In this quickstart, you will:

* Run a hyperparameter sweep on a training script
* Compare the results of the runs in the MLflow UI
* Choose the best run and register it as a model
* Deploy the model to a REST API
* Build a container image suitable for deployment to a cloud platform

In [1]:
# !pip install hyperopt

In [2]:
import keras
import numpy as np 
import pandas as pd 
from hyperopt import STATUS_OK, Trials, fmin, hp, tpe
from sklearn.metrics import mean_squared_error
from sklearn.model_selection import train_test_split

import mlflow 
from mlflow.models import infer_signature

In [3]:
# Load Dataset 
data = pd.read_csv(
    "https://raw.githubusercontent.com/mlflow/mlflow/master/tests/datasets/winequality-white.csv",
    sep=";",
)

# Split the data into training, validation, and test sets
train, test = train_test_split(data, test_size=0.25, random_state=42)
train_x = train.drop(["quality"], axis=1).values
train_y = train[["quality"]].values.ravel()
test_x = test.drop(["quality"], axis=1).values
test_y = test[["quality"]].values.ravel()
train_x, valid_x, train_y, valid_y = train_test_split(
    train_x, train_y, test_size=0.2, random_state=42
)

In MLflow, infer_signature is a function used to automatically generate a model signature, which defines the schema of inputs and outputs for a machine learning model.
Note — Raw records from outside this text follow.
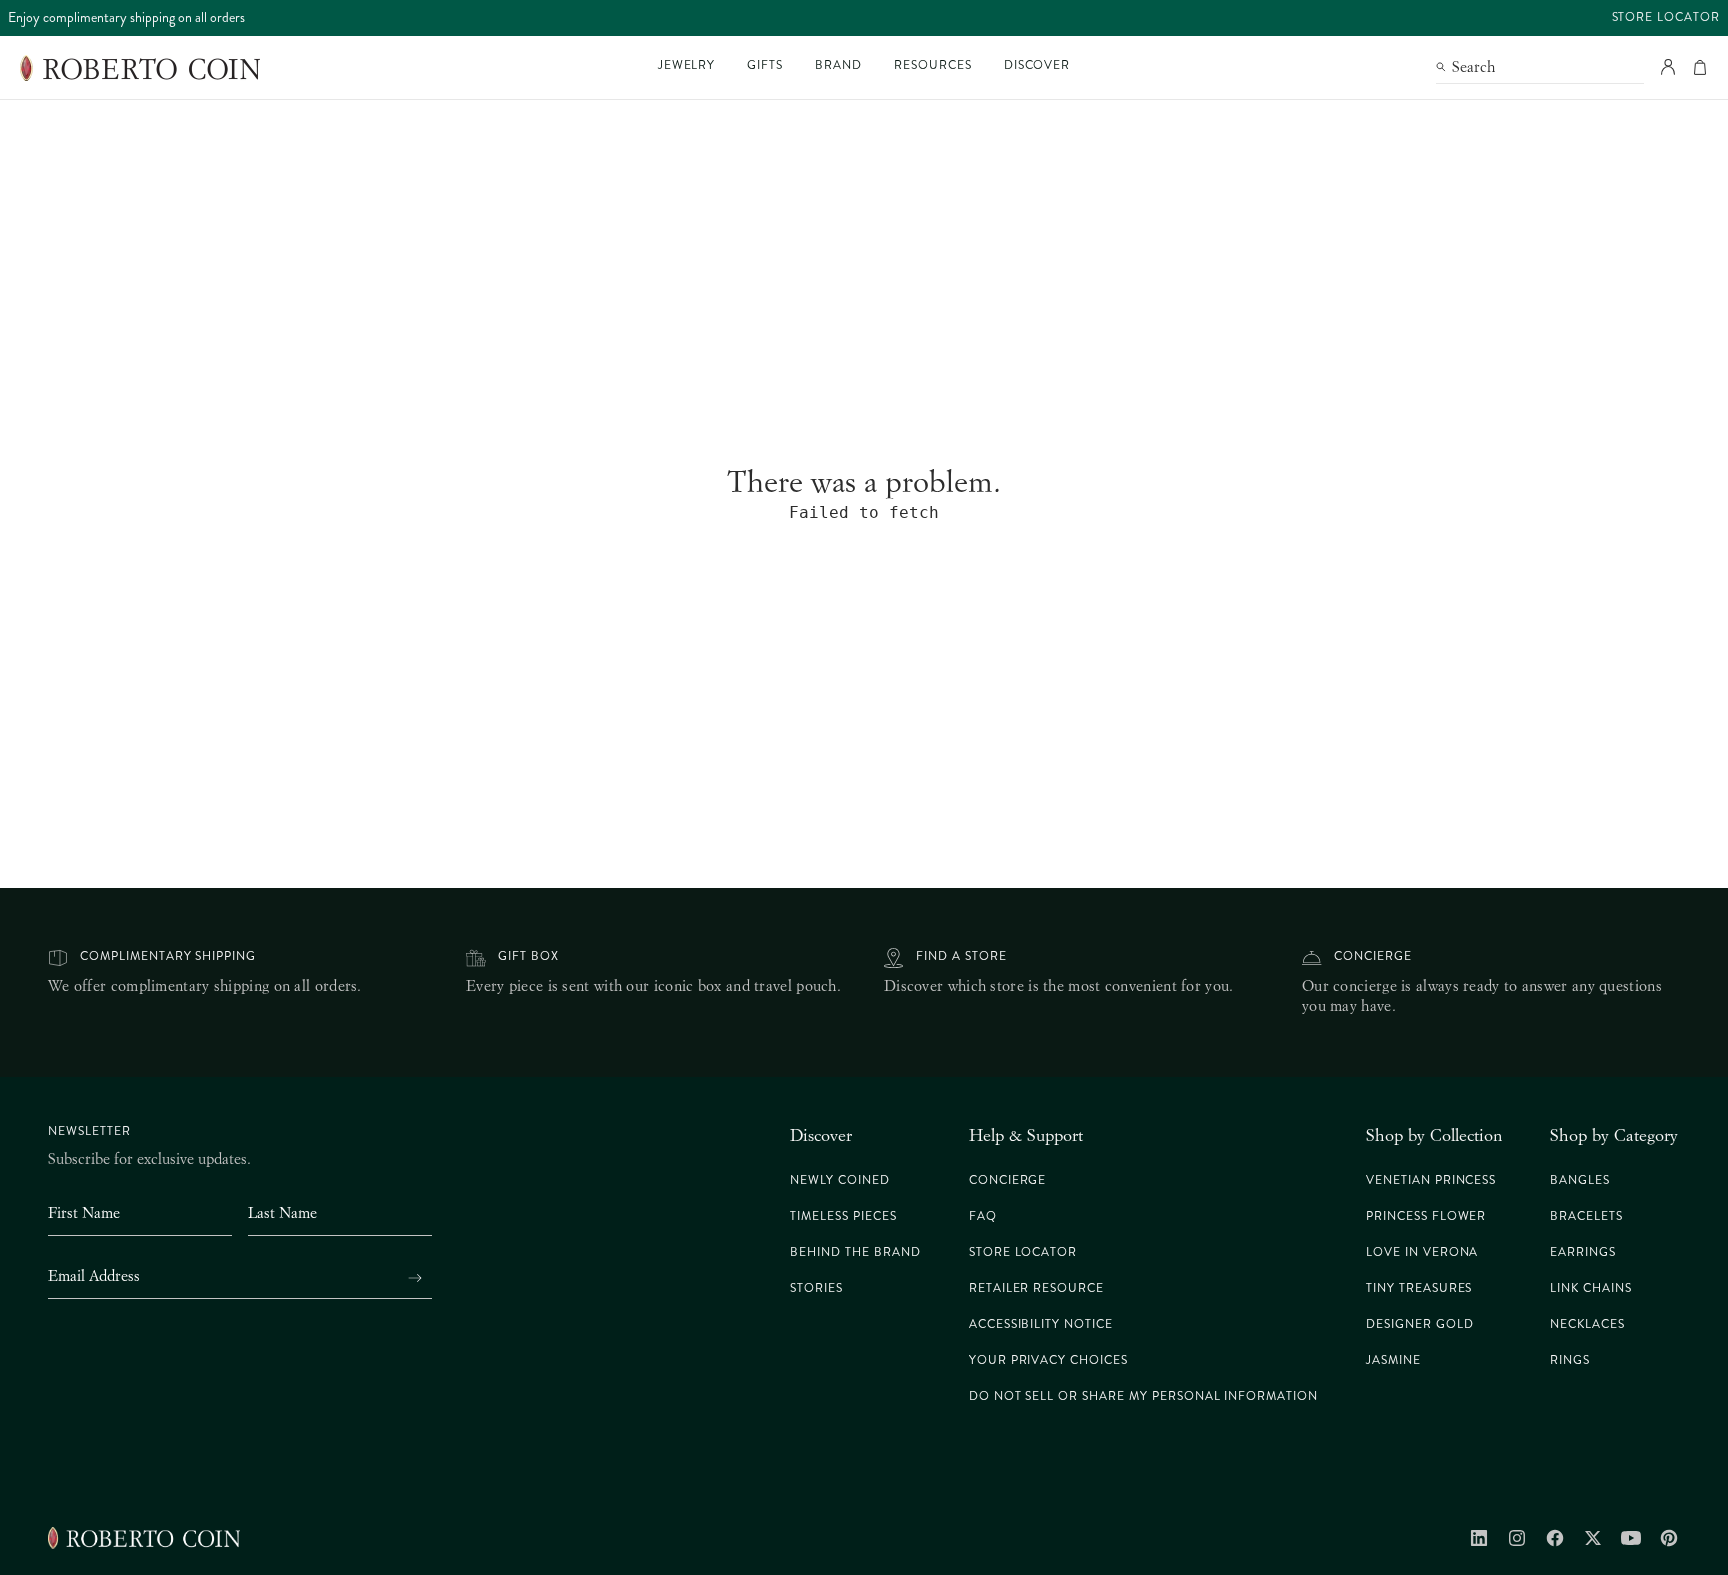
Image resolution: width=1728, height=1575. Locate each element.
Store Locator (1666, 18)
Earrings (1583, 1252)
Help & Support (1026, 1135)
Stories (816, 1288)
This signature is helpful for tracking and deploying models, as it ensures that input data types and shapes are compatible with the model's requirements during both training and inference.

**Usage**
The function infer_signature is typically imported from mlflow.models and takes in:

* input_df: a DataFrame representing sample input data for the model.
* output_df: a DataFrame or Series representing the model's output data based on the given input data.

In [4]:
signature = infer_signature(train_x, train_y)

In [None]:
def train_model(params, epochs, train_x, train_y, valid_x, valid_y, test_x, test_y):
    # Define model architecture
    mean = np.mean(train_x, axis = 0)
    var = np.var(train_x, axis = 0)
    
    model = keras.Sequential(
        [
            keras.Input([train_x.shape[1]]),
            keras.layers.Normalization(mean = mean, variance = var),
            keras.layers.Dense(64, activation="relu"),
            keras.layers.Dense(1),
        ]
    )
    
    # Compile model
    model.compile(
        optimizer = keras.optimizers.SGD(
            learning_rate = params['lr'], momentum = params['momentum']
        ),
        loss = 'mean_squared_error',
        metrics = [keras.metrics.RootMeanSquaredError()],
    )
    
    # Train model with MLflow tracking
    with mlflow.start_run(nested = True):
        model.fit(
            train_x,
            train_y,
            validation_data = (valid_x, valid_y),
            epochs = epochs,
            batch_size = 64
        )
        
        eval_result = model.evaluate(valid_x, valid_y, batch_size = 64)
        eval_rmse = eval_result[1]
        
        # Log Parameters
        mlflow.log_params(params)
        mlflow.log_metric("eval_rmse", eval_rmse)
        
        # Log Model
        mlflow.tensorflow.log_model(model, "model", signature = signature)
        
        return {"loss": eval_rmse, "status": STATUS_OK, "model":model}

* The objective function takes in the hyperparameters and returns the results of the **train_model** function for that set of hyperparameters.

In [6]:
def objective(params):
    # MLflow will track the parameters and results for each run
    result = train_model(
        params,
        epochs=3,
        train_x=train_x,
        train_y=train_y,
        valid_x=valid_x,
        valid_y=valid_y,
        test_x=test_x,
        test_y=test_y,
    )
    return result

In [7]:
space = {
    "lr": hp.loguniform("lr", np.log(1e-5), np.log(1e-1)),
    "momentum": hp.uniform("momentum", 0.0, 1.0),
}

In [8]:
mlflow.set_experiment("/wine-quality_new")
with mlflow.start_run():
    # Conduct the hyperparameter search using Hyperopt
    trials = Trials()
    best = fmin(
        fn=objective,
        space=space,
        algo=tpe.suggest,
        max_evals = 8,
        trials=trials,
    )

    # Fetch the details of the best run
    best_run = sorted(trials.results, key=lambda x: x["loss"])[0]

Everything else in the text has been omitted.